If Campath is approved for MS, Genzyme would face several choices, both moral and economic:

It could rebrand Campath as an MS drug and sell it in MS-dose-sized ampules for thousands of dollars more. But that would lead to an uproar from MS sufferers who would know they’re being exploited. And it might lead to doctors splitting up 30mg ampules intended for CLL patients and diverting the supply to MS patients.

It could leave Campath at the same price for CLL — but that would destroy the existing MS drug market and drug companies are generally loathe to implode lucrative disease categories when they present themselves.

It could withdraw the drug completely for CLL but promise to continue supplying those patients free of charge, and then relaunch Campath as an expensive MS-only product. That might prevent MS patients migrating to diverted CLL doses, but it would also be controversial.

Medicynic: How about providing an effective drug at minimal cost

Health Care — Why it’s Bankrupting us

Interesting comparison in costs of health care here.

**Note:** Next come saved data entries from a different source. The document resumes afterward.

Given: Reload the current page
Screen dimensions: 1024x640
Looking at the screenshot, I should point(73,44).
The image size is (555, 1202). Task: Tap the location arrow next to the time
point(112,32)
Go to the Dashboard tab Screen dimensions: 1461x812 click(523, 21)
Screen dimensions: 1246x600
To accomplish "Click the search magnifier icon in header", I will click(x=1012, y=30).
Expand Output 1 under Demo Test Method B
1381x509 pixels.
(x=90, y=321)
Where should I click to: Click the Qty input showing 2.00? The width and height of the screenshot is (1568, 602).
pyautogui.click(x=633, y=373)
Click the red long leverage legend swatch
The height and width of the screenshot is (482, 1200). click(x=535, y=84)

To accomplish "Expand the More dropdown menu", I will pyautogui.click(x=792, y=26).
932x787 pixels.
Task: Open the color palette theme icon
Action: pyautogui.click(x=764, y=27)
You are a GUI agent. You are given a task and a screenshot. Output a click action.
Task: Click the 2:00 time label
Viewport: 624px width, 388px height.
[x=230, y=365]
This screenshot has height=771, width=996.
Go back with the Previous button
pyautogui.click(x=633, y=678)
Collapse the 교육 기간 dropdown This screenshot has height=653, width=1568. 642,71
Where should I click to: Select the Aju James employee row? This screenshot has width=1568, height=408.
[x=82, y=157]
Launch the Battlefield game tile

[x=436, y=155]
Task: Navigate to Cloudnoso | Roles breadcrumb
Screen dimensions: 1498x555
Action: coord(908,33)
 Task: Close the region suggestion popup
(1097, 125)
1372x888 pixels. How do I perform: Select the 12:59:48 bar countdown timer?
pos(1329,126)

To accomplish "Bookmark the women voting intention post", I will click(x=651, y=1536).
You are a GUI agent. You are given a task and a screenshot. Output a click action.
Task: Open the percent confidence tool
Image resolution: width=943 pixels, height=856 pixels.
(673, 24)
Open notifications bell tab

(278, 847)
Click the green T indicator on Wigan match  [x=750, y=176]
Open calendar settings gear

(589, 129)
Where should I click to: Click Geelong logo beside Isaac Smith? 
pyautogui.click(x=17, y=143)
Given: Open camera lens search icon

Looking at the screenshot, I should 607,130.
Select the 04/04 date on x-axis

Medicynical Note: Argument in favor of these costs is that we, an altruistic nation, pay more to encourage innovation.

Argument against is that we are suckers, padding the profits of international and domestic corporations who don’t give a damn about health care. Our non-system is simply the least efficient and most costly in the world.

Take your pick.

Health Care is about the money, Care? Not our department

This from Health Care For America.

The six largest investor owned health insurance companies recorded huge profit gains in the third quarter of 2010 by spending a smaller share of premiums on medical care, purging unprofitable members and burdening consumers with higher cost-sharing limits.

The companies, Wellpoint Inc., United Health Group Inc., Aetna inc., Humana inc., Cigna Corp and Coventry Health Care

made combined profits of $3.4 billion in the three months ending Sept. 30.

Medicynical Note: The money came, in part, from reducing the proportion of premiums spent on health care–Coventry is down to 76.8%, Aetna at 80.5%.

In 1993 95% of premium dollars went for health care. By 2007 the average amount spent on care was down to about 80%,

In comparison with other industrialized nations:

Performance on measures of health system efficiency remains especially low, with the U.S. scoring 53 out of 100 on measures gauging inappropriate, wasteful, or fragmented care; avoidable hospitalizations; variation in quality and costs; administrative costs; and use of information technology. Lowering insurance administrative costs alone could save up to $100 billion a year at the lowest country rates.

Only in America would such inefficiency tolerated. Amazing.


Efficacy testing of drugs OK in U.K. –Financial Times

The issue of testing advances for efficacy and value in health care is one of the sticking points for our conservative friends. They oppose such testing and feel that everyone should have infinite choices, no matter the cost or limited efficacy. And Medicare and many other insurers should simply pay and pass through the additional costs. How else to interpret their criticism of comparison testing and evaluation of efficacy in the health reform bill–and the cost savings built into it.

There is however a voice of reason somewhere. (Financial Times November 7, 2010)

But the principle is justified: a centralised body is needed systematically to assess whether a drug offers therapeutic advantages and is cost-effective. Otherwise, in a health system with finite funding, such treatments will squeeze out others offering better outcomes.

In practice, Nice should be involved in establishing value too. Its role could be extended to rule on what constitutes a fair price at the time of launch with periodic amendments as greater clinical use better demonstrates value.

Medicynical note: Of course in the U.S. we don’t have finite funding. We think it’s perfectly all right to spend twice as much as other industrialized countries per capita on health care and eat up almost 20% of GDP. Value in medicine? An archaic concept when the profits of the medical industrial complex are involved.